If the plaintiff was entitled to a renewal, that right was not lost by the conveyance to the God eres, who took title subject to the rights of the plaintiff under the lease. Leomin-ster Gas Light Co. v. Hillery, 197 Mass. 267, 269. Judkins v. Charette, 255 Mass. 76, 81. But the right to a renewal was not established. The plaintiff concedes that no notice to renew in accordance with the terms of the lease was ever sent, but contends that this requirement was waived. A lessor, of course, may waive such a provision. Stone v. St. Louis Stamping Co. 155 Mass. 267, 270. Wood v. Edison Electric Illuminating Co. 184 Mass. 523, 527. The judge, however, found that there was no waiver, and from an examination of the evidence, which is reported, we cannot say that this finding was plainly wrong. Blair’s Foodland Inc. v. Shuman’s Foodland, Inc. 311 Mass. 172, 174. The plaintiff, relying on the principle that in equity time ordinarily is not of the essence (Preferred Underwriters, Inc. v. New York, New Haven & Hartford Railroad, 243 Mass. 457, 463-464), urges that there was substantial compliance with the terms of the renewal clause by conduct on his part after the *84time for the exercise of the option had passed. But the short answer to this is that, whether the question arises at law or in equity, time is of the essence of an option. Morgan v. Forbes, 236 Mass. 480, 483. Donovan Motor Car Co. v. Niles, 246 Mass. 106, 107. Hunt v. Bassett, 269 Mass. 298, 302. Nichols v. Sanborn, 320 Mass. 436, 438. Although the plaintiff continued to occupy the premises for approximately fourteen months after the expiration of the lease and during that period paid rent at the rate prescribed in the lease, the conclusion of the judge that this occupancy “has not been under the terms of any lease” cannot be said to be erroneous. See Leavitt v. Maykel, 203 Mass. 506. Compare Stone v. St. Louis Stamping Co. 155 Mass. 267.

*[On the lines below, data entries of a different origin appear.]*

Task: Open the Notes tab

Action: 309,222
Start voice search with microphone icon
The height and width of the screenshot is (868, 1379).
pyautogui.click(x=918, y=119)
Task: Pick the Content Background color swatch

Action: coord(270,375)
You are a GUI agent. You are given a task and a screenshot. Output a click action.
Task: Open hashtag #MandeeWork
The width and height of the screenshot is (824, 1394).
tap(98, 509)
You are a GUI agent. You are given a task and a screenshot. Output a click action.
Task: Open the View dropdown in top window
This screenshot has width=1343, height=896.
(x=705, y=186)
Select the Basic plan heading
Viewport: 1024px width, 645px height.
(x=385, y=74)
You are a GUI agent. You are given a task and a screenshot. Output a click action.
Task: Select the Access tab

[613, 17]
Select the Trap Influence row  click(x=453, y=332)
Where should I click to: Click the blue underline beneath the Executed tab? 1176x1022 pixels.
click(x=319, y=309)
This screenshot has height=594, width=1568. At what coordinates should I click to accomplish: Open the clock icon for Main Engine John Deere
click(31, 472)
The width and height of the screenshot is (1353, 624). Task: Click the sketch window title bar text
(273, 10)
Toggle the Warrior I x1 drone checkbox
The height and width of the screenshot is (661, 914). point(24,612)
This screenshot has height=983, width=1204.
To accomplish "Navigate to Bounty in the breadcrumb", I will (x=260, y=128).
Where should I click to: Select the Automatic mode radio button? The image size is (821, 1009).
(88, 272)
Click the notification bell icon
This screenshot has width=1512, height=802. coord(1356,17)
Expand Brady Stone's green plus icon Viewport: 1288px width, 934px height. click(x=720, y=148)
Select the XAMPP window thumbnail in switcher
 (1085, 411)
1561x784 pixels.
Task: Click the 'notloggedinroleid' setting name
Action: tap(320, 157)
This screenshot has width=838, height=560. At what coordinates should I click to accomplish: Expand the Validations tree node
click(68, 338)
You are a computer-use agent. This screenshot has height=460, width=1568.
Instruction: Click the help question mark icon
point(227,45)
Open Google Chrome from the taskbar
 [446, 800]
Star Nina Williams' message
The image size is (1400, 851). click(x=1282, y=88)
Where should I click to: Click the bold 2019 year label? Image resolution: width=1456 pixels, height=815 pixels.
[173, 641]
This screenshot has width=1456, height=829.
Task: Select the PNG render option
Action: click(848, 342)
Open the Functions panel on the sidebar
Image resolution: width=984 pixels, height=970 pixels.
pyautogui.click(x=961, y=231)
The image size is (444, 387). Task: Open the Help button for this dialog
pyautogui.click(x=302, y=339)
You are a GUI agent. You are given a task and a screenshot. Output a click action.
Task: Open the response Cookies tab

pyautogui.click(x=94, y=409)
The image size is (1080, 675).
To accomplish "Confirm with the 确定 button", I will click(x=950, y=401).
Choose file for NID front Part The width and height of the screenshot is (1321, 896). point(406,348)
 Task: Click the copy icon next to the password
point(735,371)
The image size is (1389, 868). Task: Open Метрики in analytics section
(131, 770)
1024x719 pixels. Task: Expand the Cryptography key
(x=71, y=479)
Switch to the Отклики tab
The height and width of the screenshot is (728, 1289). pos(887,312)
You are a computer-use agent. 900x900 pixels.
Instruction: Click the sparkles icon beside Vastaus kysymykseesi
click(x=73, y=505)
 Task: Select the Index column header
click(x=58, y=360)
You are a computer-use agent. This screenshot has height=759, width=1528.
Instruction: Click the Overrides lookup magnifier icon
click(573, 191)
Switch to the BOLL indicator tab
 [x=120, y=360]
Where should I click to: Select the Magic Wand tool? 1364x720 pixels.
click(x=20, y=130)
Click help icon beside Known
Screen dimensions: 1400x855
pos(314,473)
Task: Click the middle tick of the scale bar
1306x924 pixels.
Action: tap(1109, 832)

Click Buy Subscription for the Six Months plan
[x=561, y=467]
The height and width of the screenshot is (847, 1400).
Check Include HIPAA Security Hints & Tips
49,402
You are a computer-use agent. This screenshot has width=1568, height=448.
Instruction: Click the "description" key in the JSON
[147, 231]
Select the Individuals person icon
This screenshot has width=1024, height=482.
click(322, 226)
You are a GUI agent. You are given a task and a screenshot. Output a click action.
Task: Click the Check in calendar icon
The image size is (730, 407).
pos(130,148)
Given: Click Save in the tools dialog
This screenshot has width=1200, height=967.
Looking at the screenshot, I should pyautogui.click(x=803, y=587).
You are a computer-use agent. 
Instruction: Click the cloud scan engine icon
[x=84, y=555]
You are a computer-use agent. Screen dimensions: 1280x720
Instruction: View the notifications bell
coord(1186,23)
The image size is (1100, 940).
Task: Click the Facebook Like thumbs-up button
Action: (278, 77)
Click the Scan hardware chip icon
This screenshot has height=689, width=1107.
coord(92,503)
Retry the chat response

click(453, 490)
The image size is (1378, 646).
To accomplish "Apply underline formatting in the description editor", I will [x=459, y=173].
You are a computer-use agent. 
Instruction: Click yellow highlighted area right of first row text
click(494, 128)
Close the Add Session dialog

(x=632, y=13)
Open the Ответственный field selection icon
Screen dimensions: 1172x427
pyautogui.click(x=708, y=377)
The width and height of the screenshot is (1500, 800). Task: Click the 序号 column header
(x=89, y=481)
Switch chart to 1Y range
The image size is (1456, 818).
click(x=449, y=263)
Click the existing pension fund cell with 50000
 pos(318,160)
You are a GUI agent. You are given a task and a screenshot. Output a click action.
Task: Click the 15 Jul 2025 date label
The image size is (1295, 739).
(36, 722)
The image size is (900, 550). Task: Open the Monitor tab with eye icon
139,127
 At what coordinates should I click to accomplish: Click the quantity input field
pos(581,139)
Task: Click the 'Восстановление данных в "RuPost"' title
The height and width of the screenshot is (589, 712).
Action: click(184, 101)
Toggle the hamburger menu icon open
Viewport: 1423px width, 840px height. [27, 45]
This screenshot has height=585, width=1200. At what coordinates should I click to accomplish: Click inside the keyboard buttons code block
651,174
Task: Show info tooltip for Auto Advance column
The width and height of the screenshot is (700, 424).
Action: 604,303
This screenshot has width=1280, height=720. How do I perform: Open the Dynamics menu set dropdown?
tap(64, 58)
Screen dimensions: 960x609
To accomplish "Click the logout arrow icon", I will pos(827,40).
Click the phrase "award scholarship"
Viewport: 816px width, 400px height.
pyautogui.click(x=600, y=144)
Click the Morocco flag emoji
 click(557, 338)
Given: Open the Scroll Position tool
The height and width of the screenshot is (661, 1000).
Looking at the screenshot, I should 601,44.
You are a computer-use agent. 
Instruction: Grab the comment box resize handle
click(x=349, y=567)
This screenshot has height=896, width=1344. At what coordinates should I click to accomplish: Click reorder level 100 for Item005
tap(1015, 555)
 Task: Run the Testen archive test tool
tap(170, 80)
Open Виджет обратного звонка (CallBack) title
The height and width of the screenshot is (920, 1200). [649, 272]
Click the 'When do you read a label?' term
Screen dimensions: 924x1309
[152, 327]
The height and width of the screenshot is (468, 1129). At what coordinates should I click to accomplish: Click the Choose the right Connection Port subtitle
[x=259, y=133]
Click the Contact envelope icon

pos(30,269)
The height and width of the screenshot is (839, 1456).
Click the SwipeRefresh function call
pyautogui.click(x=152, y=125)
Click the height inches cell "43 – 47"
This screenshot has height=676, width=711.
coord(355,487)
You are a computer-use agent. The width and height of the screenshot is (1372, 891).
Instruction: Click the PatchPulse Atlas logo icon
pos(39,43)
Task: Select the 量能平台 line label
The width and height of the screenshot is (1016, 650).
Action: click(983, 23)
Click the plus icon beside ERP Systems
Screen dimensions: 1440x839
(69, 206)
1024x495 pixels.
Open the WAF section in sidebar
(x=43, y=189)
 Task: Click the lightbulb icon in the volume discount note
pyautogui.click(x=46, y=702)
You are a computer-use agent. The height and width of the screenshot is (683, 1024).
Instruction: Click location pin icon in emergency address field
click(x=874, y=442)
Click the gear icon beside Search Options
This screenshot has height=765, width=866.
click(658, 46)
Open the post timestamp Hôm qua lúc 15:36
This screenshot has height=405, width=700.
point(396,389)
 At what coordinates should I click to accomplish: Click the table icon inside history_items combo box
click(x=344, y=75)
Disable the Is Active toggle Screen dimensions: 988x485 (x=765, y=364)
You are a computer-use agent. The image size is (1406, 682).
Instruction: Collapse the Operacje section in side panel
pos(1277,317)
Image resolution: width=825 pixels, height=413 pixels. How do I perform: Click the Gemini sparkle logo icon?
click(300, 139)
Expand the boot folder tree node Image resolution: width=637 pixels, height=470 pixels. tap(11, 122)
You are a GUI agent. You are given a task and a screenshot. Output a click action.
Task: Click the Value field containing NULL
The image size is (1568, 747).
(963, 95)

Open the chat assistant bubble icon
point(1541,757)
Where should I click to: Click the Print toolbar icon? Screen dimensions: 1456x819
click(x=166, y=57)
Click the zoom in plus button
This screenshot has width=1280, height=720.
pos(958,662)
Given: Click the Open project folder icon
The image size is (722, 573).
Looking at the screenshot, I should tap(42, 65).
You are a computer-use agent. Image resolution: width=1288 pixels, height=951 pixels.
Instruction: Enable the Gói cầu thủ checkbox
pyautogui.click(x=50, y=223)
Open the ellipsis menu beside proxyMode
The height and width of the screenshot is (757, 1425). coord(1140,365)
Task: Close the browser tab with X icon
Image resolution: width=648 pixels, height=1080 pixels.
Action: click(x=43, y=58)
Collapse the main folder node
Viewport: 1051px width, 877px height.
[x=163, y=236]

The defendants Charles E. and Helen B. Godere ask that the final decree be modified so as to include certain relief prayed for .in their counterclaim, which was dismissed without prejudice. But they did not appeal, and it is not open to them to ask for a decree more favorable to themselves. Coe v. Coe, 313 Mass. 232, 234. Greenaway’s Case, 319 Mass. 121, 122.

Decree affirmed with costs.

Early in 1940 the partnership was dissolved and the plaintiff acquired all of Rubin’s rights with respect to the lease.

The lease was recorded in the registry of deeds.